Engine-out characterisation using speed–load mapping and reduced test cycle for a light-duty diesel engine fuelled with biodiesel blends

Abstract

In this two-phase experimental programme, key effects of different biodiesel fuels and their blends on engine-out responses of a light-duty diesel engine were investigated. Here, coconut methyl ester (CME), palm methyl ester (PME) and soybean methyl ester (SME) were tested to represent the wide spectrum of degree of saturations in the fatty acid composition. Fossil diesel which served as the blending component was used as the baseline fuel for benchmarking purposes. Phase I examined how engine speed and load affect patterns of variation in tailpipe emissions and engine performance parameters for the test fuels. Here, the trends in engine-out responses across the operational speed–load map for all the tested biodiesel fuels were similar and consistent throughout.
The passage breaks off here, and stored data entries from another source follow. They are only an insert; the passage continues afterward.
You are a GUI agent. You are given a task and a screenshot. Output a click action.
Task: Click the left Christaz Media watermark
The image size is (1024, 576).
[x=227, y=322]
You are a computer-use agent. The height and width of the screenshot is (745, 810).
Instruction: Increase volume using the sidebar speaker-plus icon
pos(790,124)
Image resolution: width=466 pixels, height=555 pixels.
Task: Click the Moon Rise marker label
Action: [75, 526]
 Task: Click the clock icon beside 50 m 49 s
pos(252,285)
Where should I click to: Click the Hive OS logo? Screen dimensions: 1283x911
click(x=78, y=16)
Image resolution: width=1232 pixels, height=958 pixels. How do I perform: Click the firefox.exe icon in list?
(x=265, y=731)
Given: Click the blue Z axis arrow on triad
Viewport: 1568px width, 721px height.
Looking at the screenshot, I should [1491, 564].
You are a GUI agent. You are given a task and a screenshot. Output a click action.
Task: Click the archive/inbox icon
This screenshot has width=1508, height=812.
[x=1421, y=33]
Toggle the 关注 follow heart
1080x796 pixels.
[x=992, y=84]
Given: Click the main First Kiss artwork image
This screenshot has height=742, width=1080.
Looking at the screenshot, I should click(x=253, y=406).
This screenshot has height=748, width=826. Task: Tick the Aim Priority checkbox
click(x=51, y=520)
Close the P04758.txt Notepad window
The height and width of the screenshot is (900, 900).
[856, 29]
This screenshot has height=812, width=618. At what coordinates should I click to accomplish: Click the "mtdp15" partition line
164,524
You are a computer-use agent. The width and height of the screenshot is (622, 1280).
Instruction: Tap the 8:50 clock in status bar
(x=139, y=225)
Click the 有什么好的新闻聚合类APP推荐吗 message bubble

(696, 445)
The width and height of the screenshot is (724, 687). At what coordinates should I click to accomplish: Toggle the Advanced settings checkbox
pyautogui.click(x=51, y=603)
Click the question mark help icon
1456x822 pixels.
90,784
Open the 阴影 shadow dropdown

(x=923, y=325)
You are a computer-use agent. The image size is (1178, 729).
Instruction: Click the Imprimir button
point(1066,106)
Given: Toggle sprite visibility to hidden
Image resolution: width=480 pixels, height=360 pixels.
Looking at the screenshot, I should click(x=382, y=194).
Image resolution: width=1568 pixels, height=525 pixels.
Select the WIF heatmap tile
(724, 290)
However, there were marked differences in the levels of equivalence ratio and specific fuel consumption, as well as exhaust concentrations of CO, UHC and smoke opacity. This is mainly due to differences in fuel properties, especially fuel-bound oxygen content, density and impurity level. Phase II appraised the performance of 31 different fuel blend combinations of fossil diesel blended with CME, PME or SME at 10vol.% interval under a steady-state test cycle. The use of biodiesel fuels with low to moderate degree of unsaturation was found to conclusively reduce regulated emission species of UHC, NO and smoke opacity levels by up to 41.7%, 5.4% and 61.3%, respectively. This is in contrast to the performance of the highly unsaturated SME, where CO, UHC, NO and smoke opacity levels are higher in relation to that of fossil diesel. Simultaneous NO–smoke reduction can be achieved through the introduction of at least 1vol.% of PME or 50vol.% of CME into diesel fuel, although minor trade-off in the higher specific fuel consumption is observed.